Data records
++++++++++

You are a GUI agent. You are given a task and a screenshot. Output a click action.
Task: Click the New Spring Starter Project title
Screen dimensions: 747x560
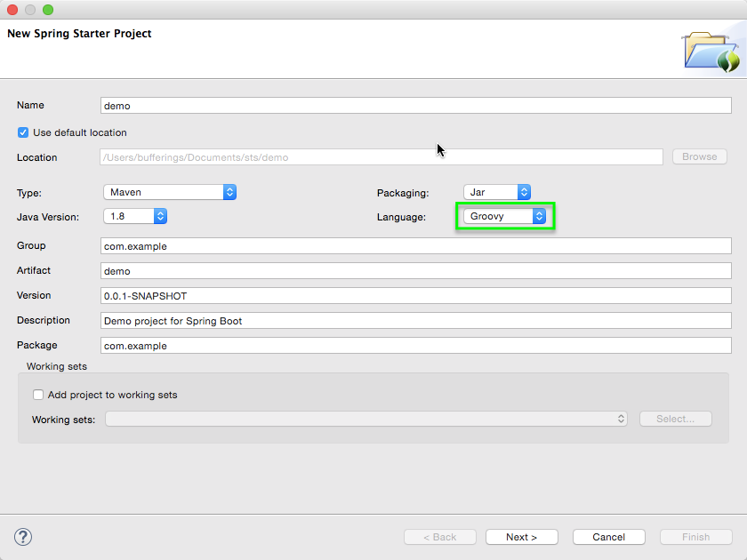click(x=78, y=33)
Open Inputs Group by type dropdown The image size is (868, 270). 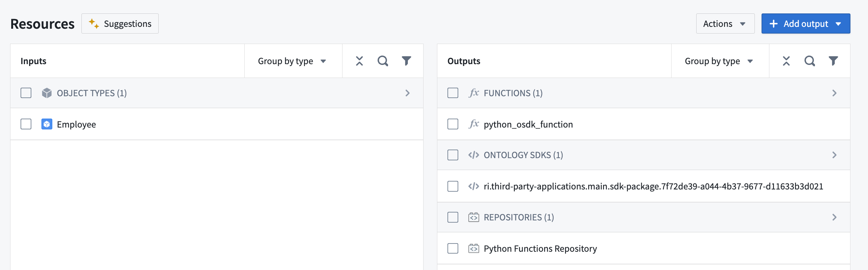[292, 61]
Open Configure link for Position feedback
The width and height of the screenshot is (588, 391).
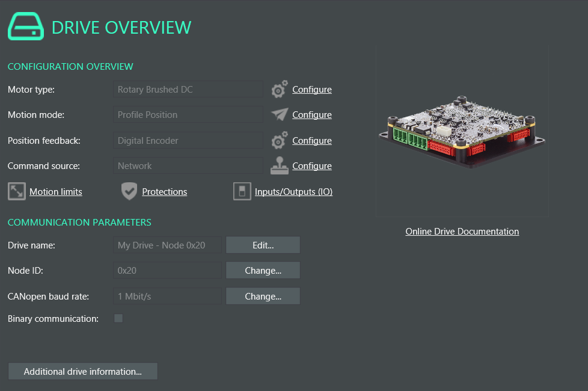click(x=311, y=141)
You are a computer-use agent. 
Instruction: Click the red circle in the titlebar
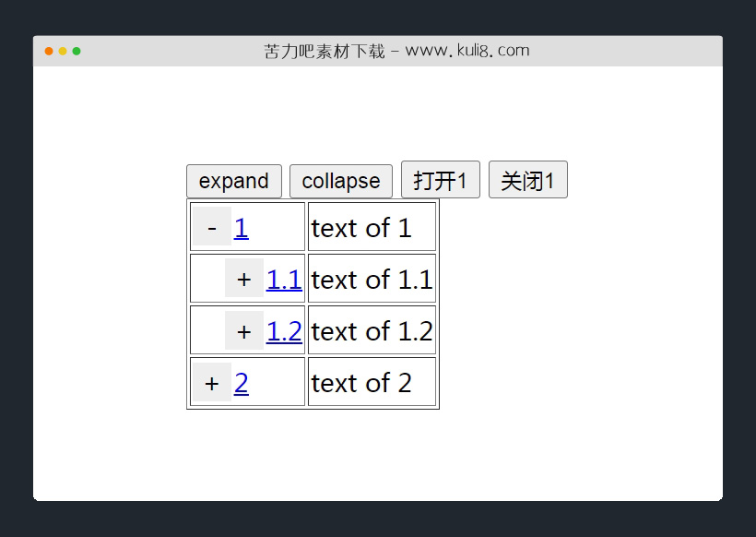click(48, 52)
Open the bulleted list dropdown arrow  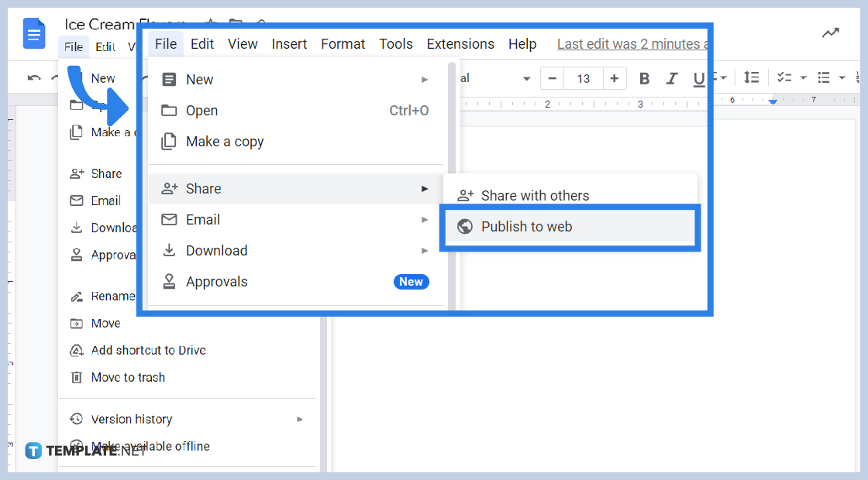click(841, 77)
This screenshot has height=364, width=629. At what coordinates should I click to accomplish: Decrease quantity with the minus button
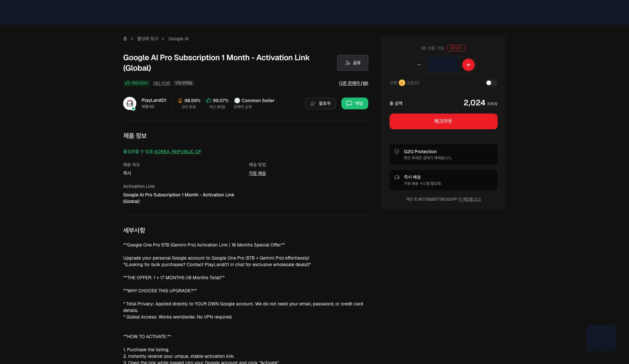tap(419, 65)
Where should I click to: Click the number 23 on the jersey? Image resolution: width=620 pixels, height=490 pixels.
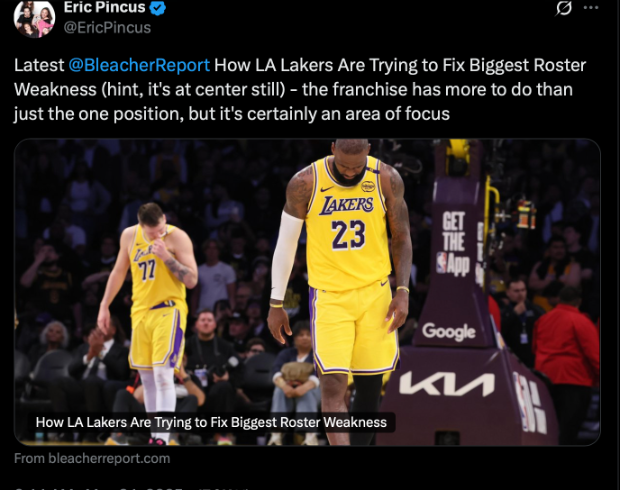point(348,234)
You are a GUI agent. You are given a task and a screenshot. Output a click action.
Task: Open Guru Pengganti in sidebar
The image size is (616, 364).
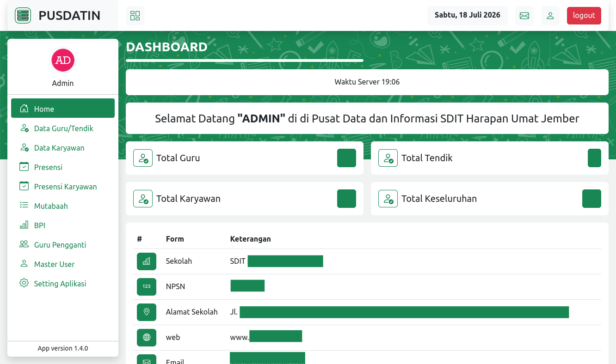tap(63, 245)
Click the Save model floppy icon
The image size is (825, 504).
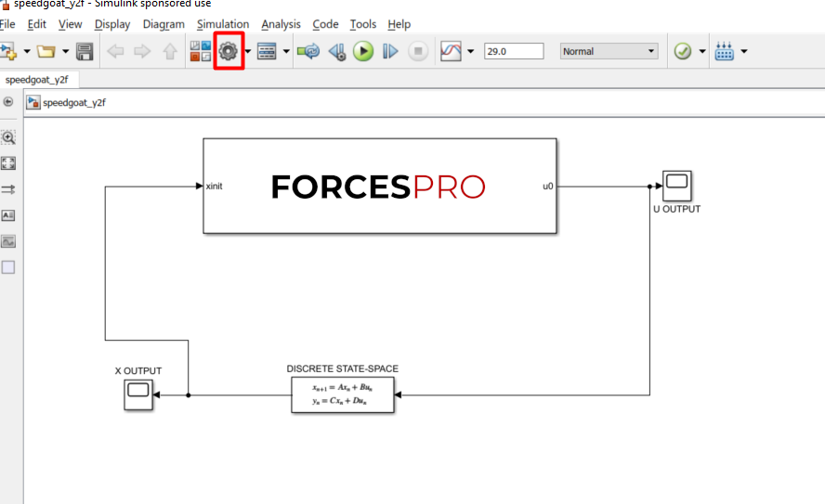(85, 51)
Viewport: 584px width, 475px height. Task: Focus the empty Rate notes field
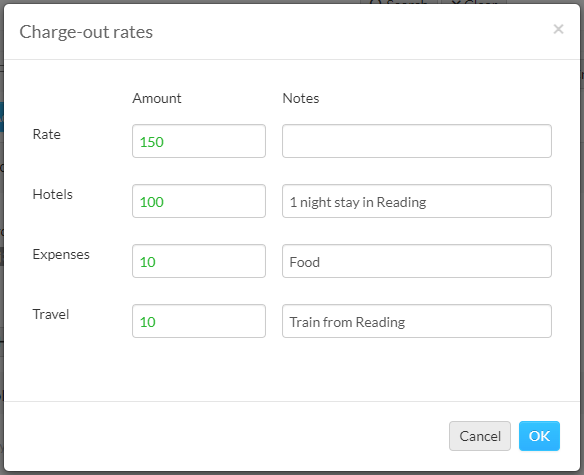(417, 141)
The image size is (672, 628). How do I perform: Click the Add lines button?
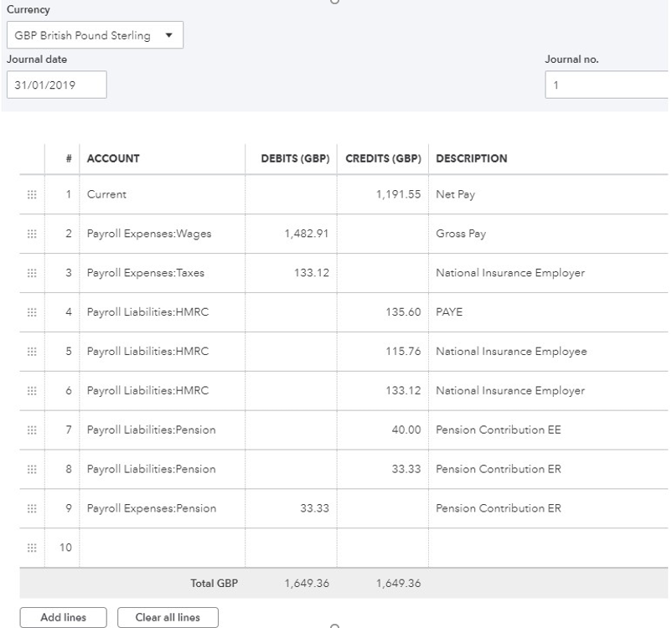tap(62, 617)
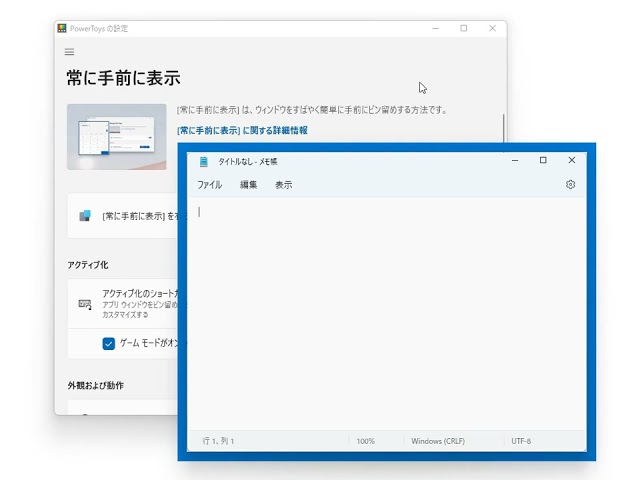The height and width of the screenshot is (480, 640).
Task: Open the 編集 menu in Notepad
Action: (x=248, y=185)
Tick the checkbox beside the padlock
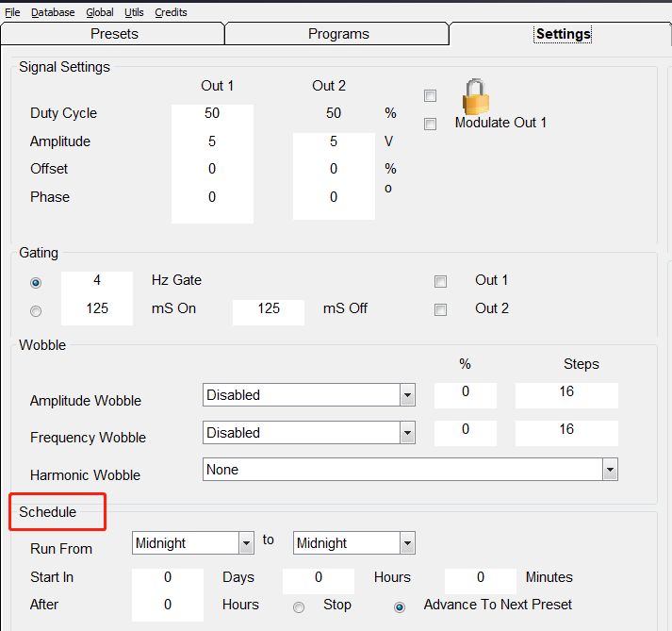Screen dimensions: 672x631 (431, 95)
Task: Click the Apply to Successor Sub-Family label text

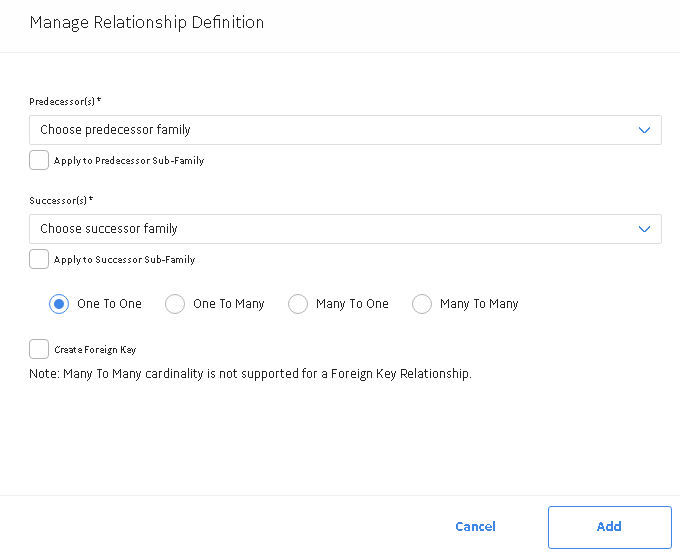Action: coord(124,259)

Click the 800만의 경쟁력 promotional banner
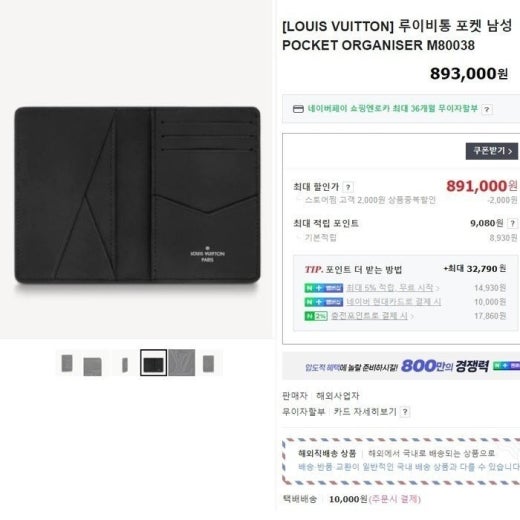coord(401,366)
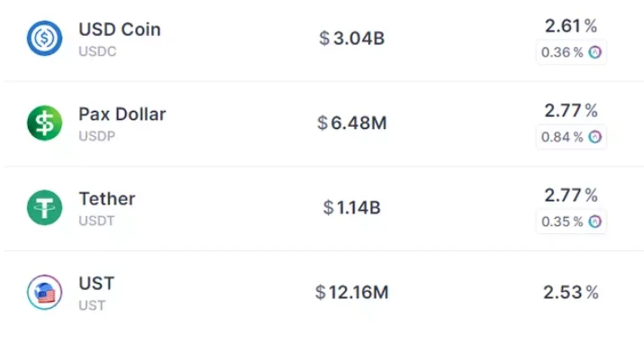Click reward icon beside 0.84% on USDP
644x345 pixels.
coord(594,137)
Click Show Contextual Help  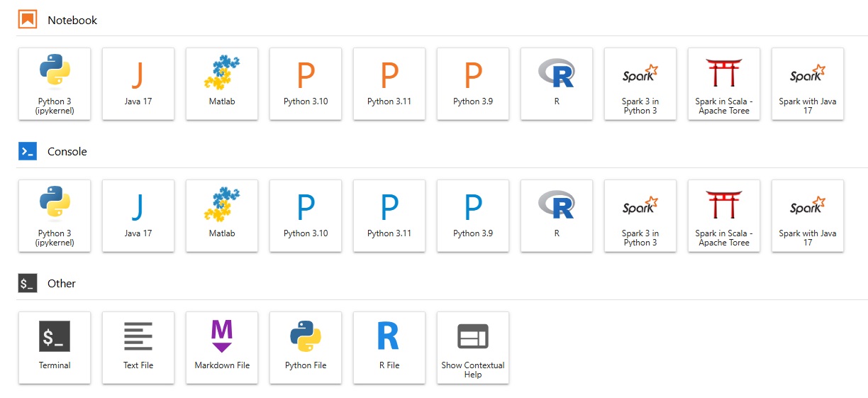pyautogui.click(x=473, y=347)
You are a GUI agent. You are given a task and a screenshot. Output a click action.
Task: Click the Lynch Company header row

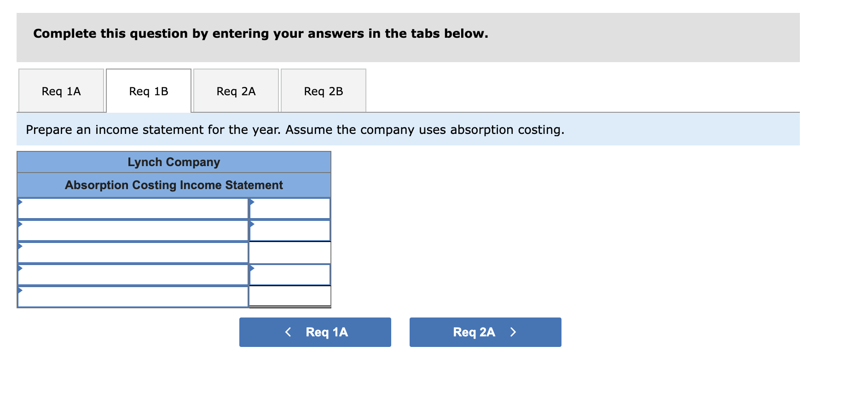coord(174,162)
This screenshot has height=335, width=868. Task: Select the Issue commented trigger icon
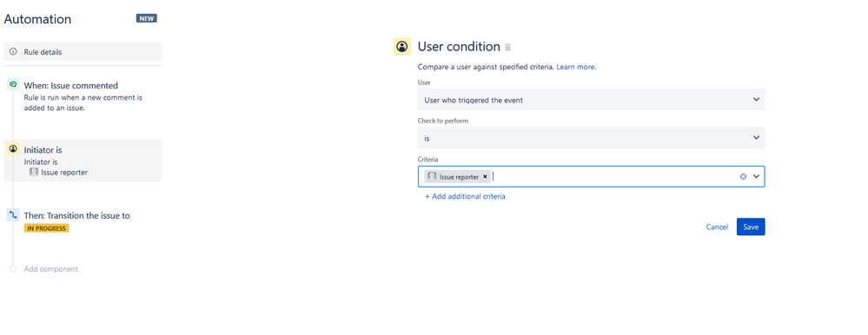coord(13,85)
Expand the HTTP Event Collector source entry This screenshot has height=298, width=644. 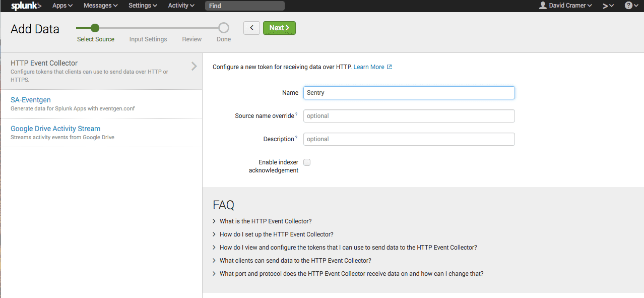pyautogui.click(x=193, y=66)
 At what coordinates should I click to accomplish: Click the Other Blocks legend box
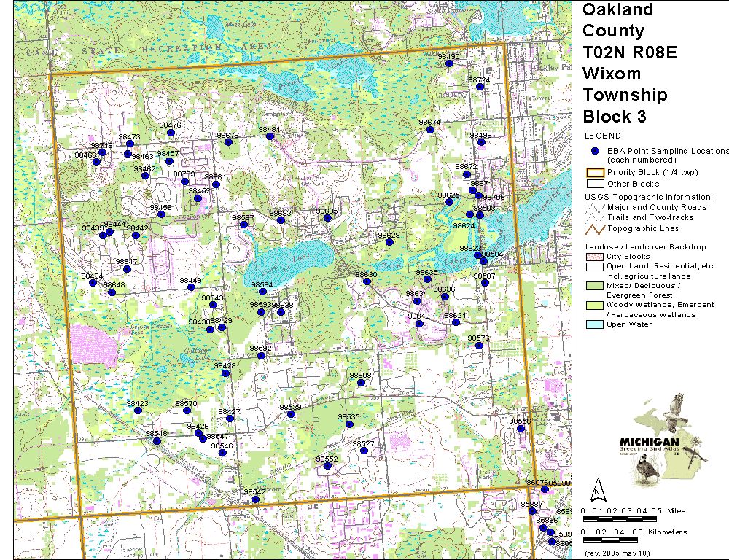click(595, 184)
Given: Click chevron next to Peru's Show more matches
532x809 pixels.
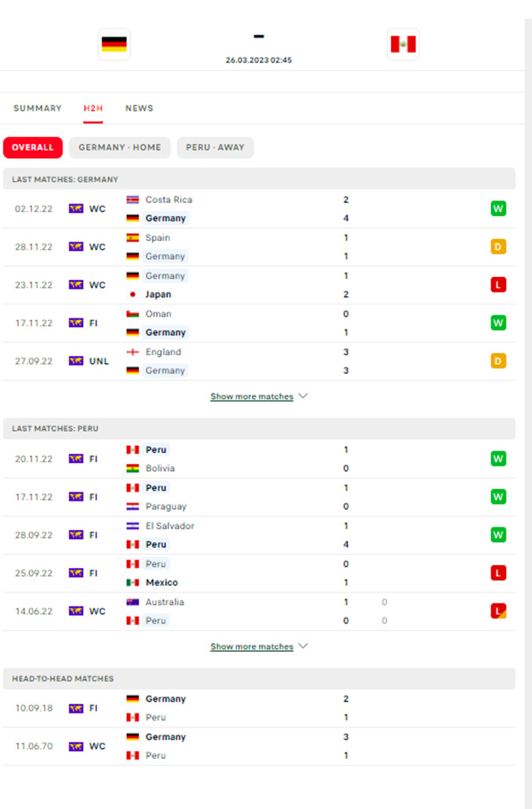Looking at the screenshot, I should tap(303, 646).
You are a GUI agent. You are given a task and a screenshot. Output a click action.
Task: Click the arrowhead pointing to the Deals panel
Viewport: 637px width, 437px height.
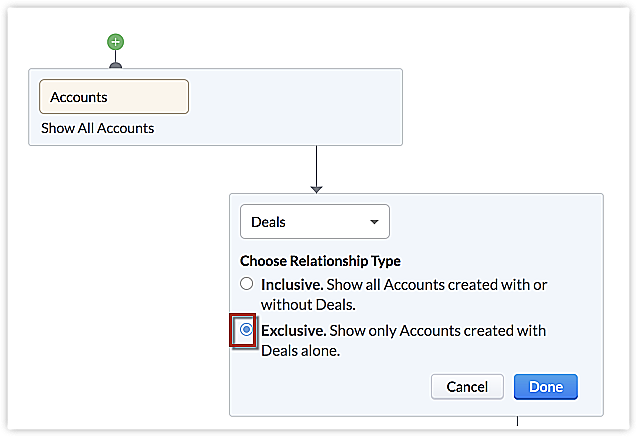coord(316,188)
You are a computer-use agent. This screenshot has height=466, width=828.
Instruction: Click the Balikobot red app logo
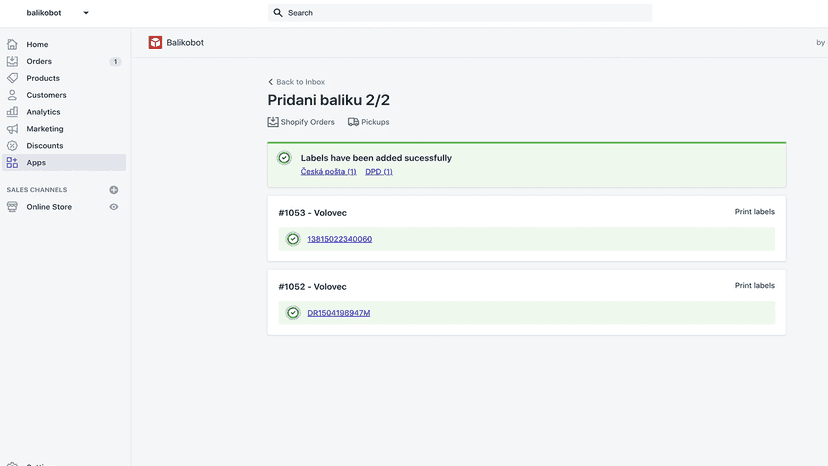coord(155,42)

++++++++++

* _WHAT TO PRODUCE_
Search term "computer": return each line of the data that contains it.

* _YOUR SOLUTION_
You are a computer-use agent. 
You are a computer-use agent. This screenshot has height=466, width=828.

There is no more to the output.